32.„Jeśli nie zaryzykujesz nie dowiesz się..."
„Jeśli nie zaryzykujesz, nie dowiesz się czy było warto."
- Panie doktorze i co z nią- spytałam weterynarza kiedy skończył badać nogę Korony.
- Zerwane ścięgno.- westchnął.
- Jak to?! I co teraz?- spytałam przerażona.
- Przez dwa tygodnie niech nie chodzi w ogóle. Przepisze leki i narazie tyle a za dwa tygodnie zobaczymy. Napewno czeka ją długa rehabilitacja.
- A ile nie będzie mogła chodzić pod siodłem?- spytała załamana Lena
- Zobaczymy, ale z pół roku napewno.
- O Boże- westchnęłam
- Nic tu po mnie tutaj masz receptę i widzimy się za dwa tygodnie .
Weterynarz odjechał, a Lena pomogła mi zaprowadzić Koronę do domu. Wprowadziłam ją do boksu a sama załamana usiadłam na swojej ulubionej ławce. Po chwili dołączyła do mnie Lena. Bardzo mocno mnie przytuliła.
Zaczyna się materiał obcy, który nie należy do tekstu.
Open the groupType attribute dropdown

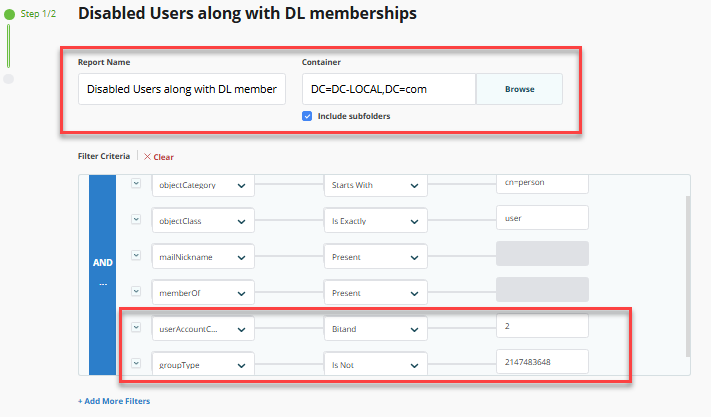tap(202, 365)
- Będzie dobrze- wyszeptała
- Lenka tak mi przykro nie będę mogła wystartować. Nie mam konia- Dziewczyna spojrzała na mnie po czym jej wzrok skierował się w stronę biegającego po ujeżdżalni Almera.
- Co ty gadasz. Przecież masz konia- powiedziała wskazując na Almera.
- Ale do zawodów został niecały miesiąc .
- Ty i Almer świetnie się dogadujecie. Zawsze można spróbować.
- No nie wiem...
- Uważam, że to świetny pomysł- usłyszałam Martina, który właśnie pojawił się obok nas. Jeżeli nie zaryzykujesz nie dowiesz się czy było warto.
- Właśnie a teraz nie rozpaczaj tylko siodłaj Almera.- Dodała moja przyjaciółka.
***
Kiedy cała nasza trójka wraz z Almerem dotarła do ośrodka ja, Martin i ogier udaliśmy się na ujezdzalnie, a Lena poszła po swojego konia. Wsiadłam w siodlo, a mój chłopak pomógł mi dopiąć popręg. Kątem oka zobaczyłam, że obserwuje nas Kuba. Ten chłopak na serio mnie wkurzał. Spojrzałam na niego po czym szybko nachyliłam się w stronę Martina i złożyłam szybki pocałunek na jego ustach.
- A to za co?- spytał zadowolony.
- Za to, że jesteś- powiedziałam uśmiechnięta po czym ruszyłam po ujeżdżalni. Widziałam jak Kuba patrzy na mnie wkurwiony.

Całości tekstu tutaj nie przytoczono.